• _JOB_: Revise the data below by replacing "screenshot" with "image" in every instance, keeping all other text unchanged. Omit the pictures from your answer.

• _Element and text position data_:
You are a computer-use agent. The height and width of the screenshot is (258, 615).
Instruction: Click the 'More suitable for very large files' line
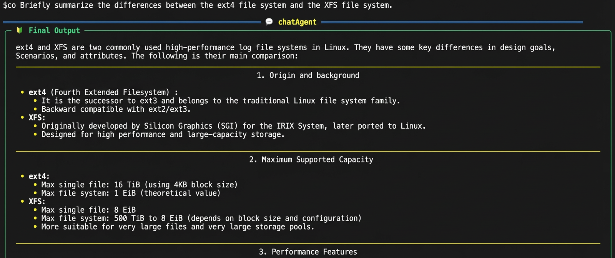click(178, 227)
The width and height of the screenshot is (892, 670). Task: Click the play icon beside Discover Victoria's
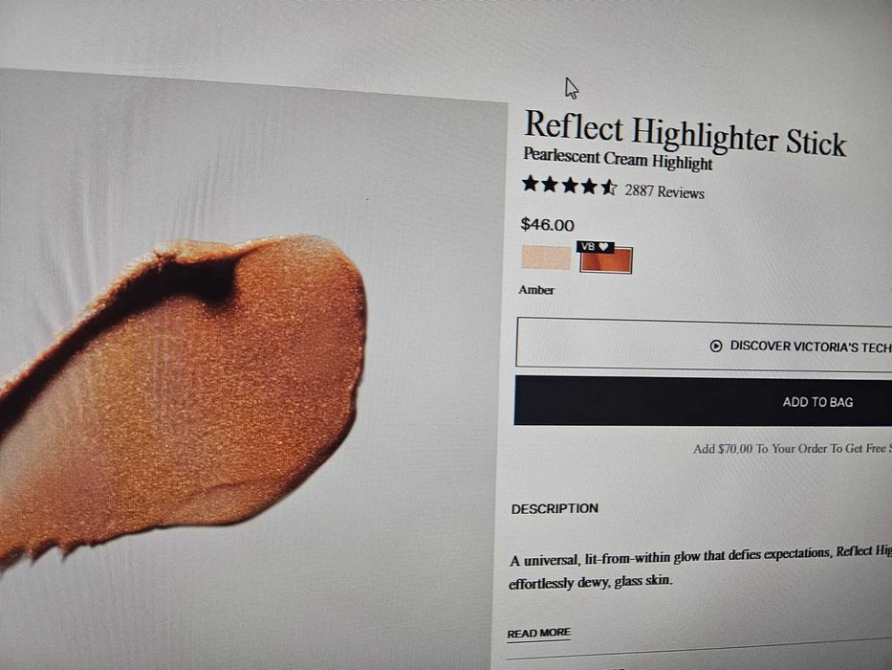pos(716,346)
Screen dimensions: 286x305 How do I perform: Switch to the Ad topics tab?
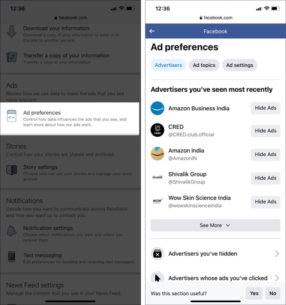[204, 65]
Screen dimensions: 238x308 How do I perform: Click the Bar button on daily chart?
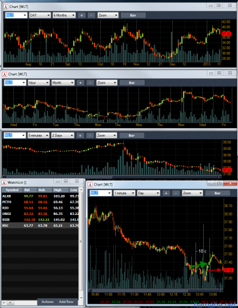(133, 15)
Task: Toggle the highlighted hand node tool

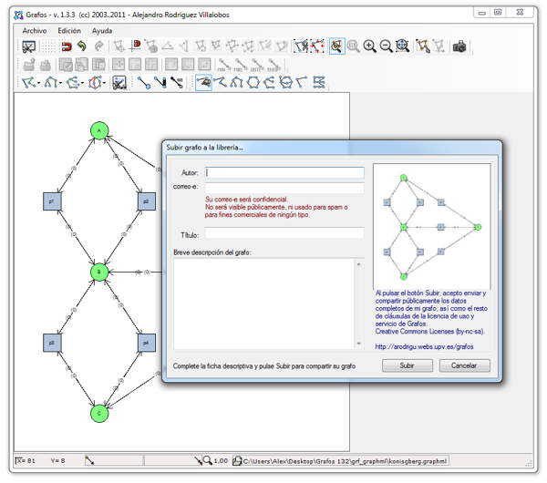Action: tap(204, 83)
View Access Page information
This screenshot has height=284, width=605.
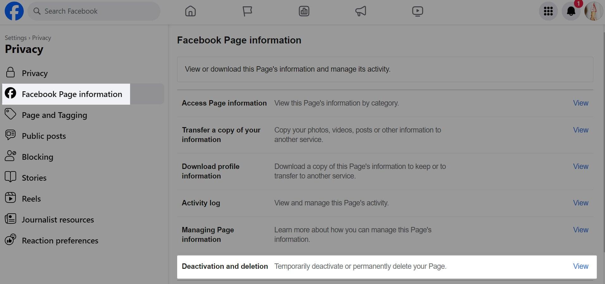point(580,103)
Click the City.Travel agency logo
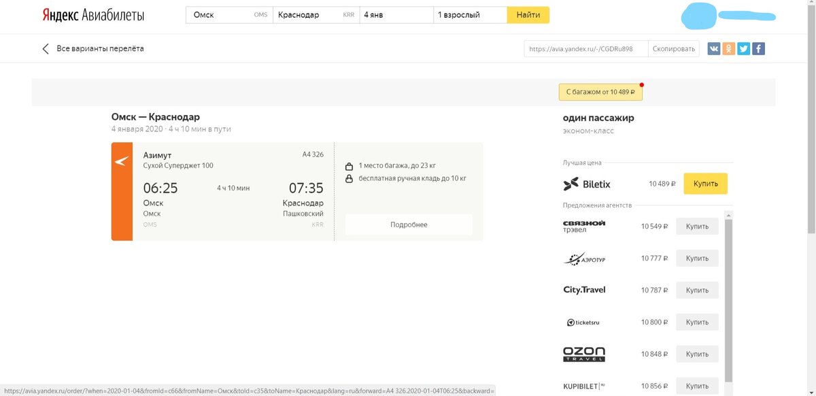 coord(583,290)
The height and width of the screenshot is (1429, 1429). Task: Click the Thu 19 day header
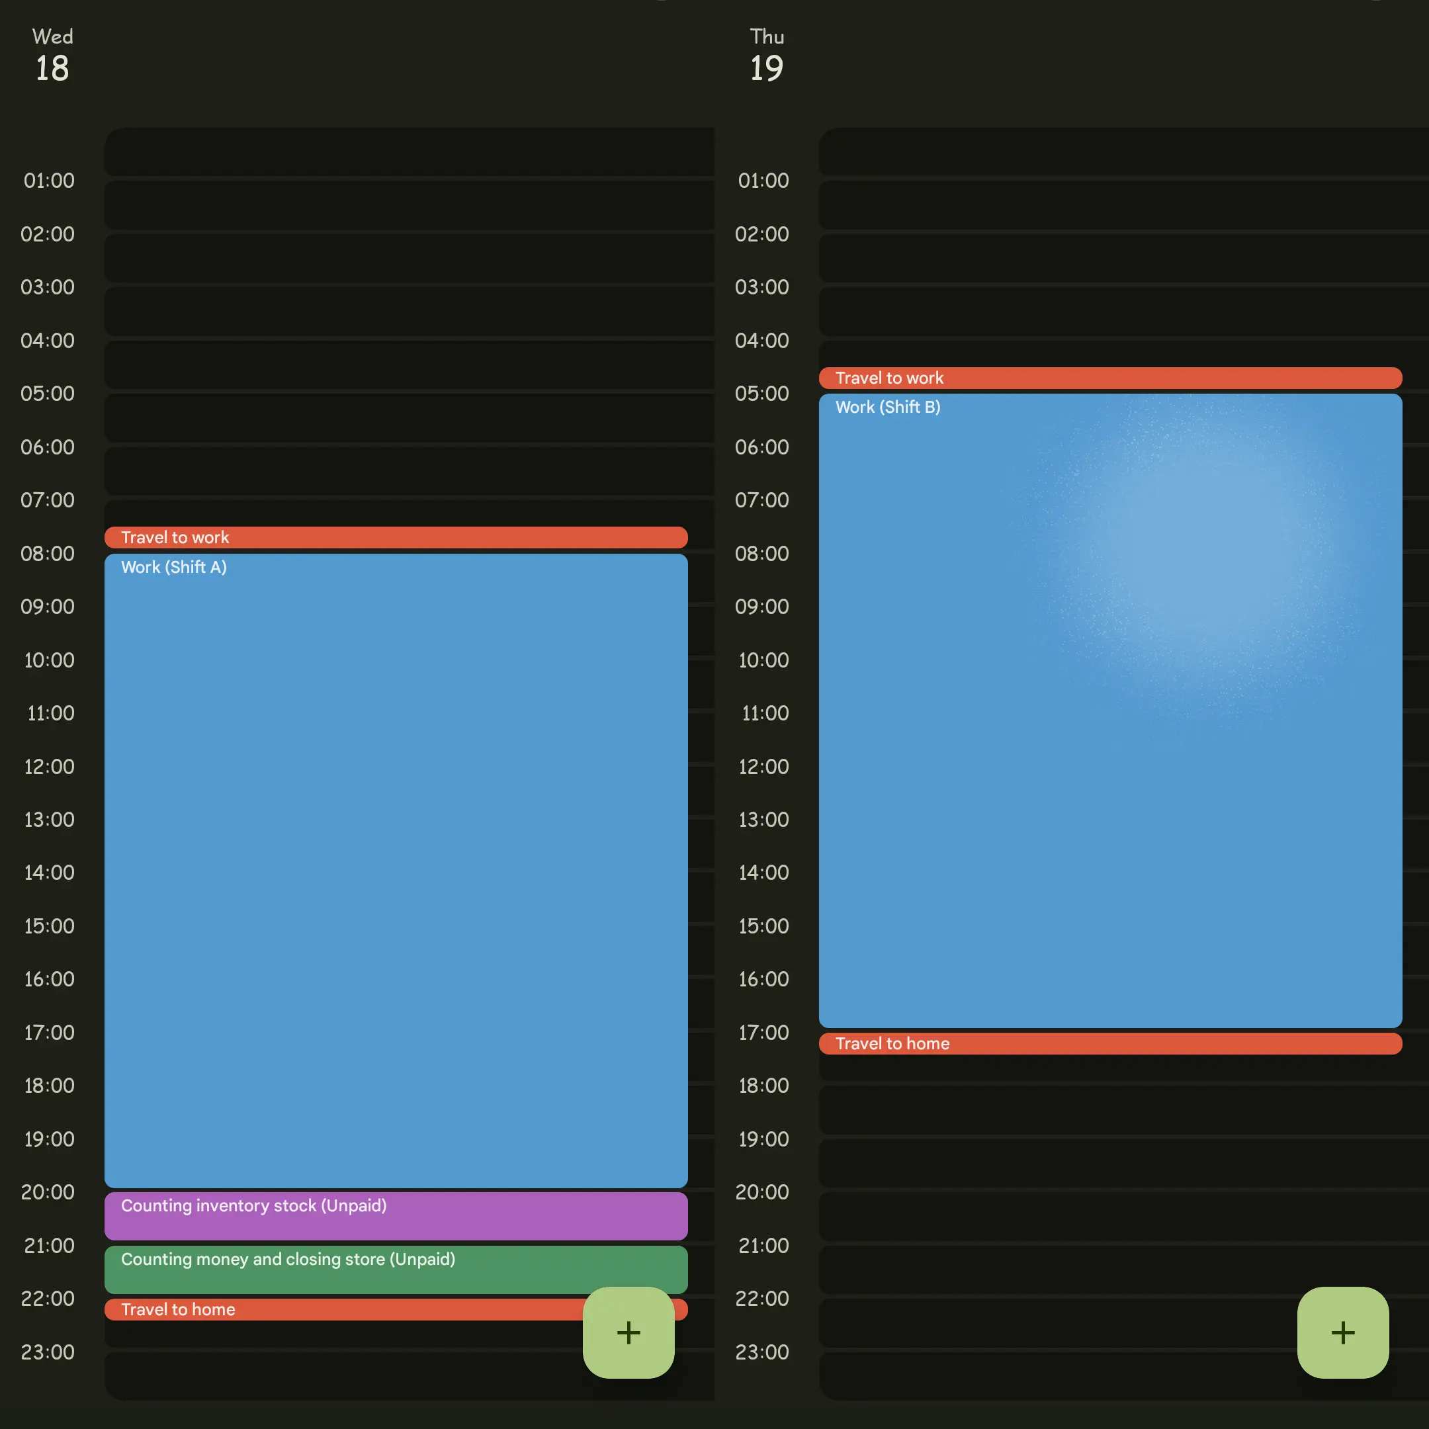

• _EXERCISE ANSWER_:
You are a computer-use agent. The height and width of the image is (258, 615).
Instruction: Click the 'More suitable for very large files' line
click(178, 227)
The width and height of the image is (892, 670). Task: Click the play icon beside Discover Victoria's
pos(716,346)
Screen dimensions: 286x305 How do I perform: Switch to the Ad topics tab?
[204, 65]
Screen dimensions: 238x308 How do I perform: Click the Bar button on daily chart?
(133, 15)
Task: Toggle the highlighted hand node tool

Action: tap(204, 83)
View Access Page information
This image has height=284, width=605.
point(580,103)
Click the City.Travel agency logo
 coord(583,290)
The height and width of the image is (1429, 1429). Task: Click the Thu 19 day header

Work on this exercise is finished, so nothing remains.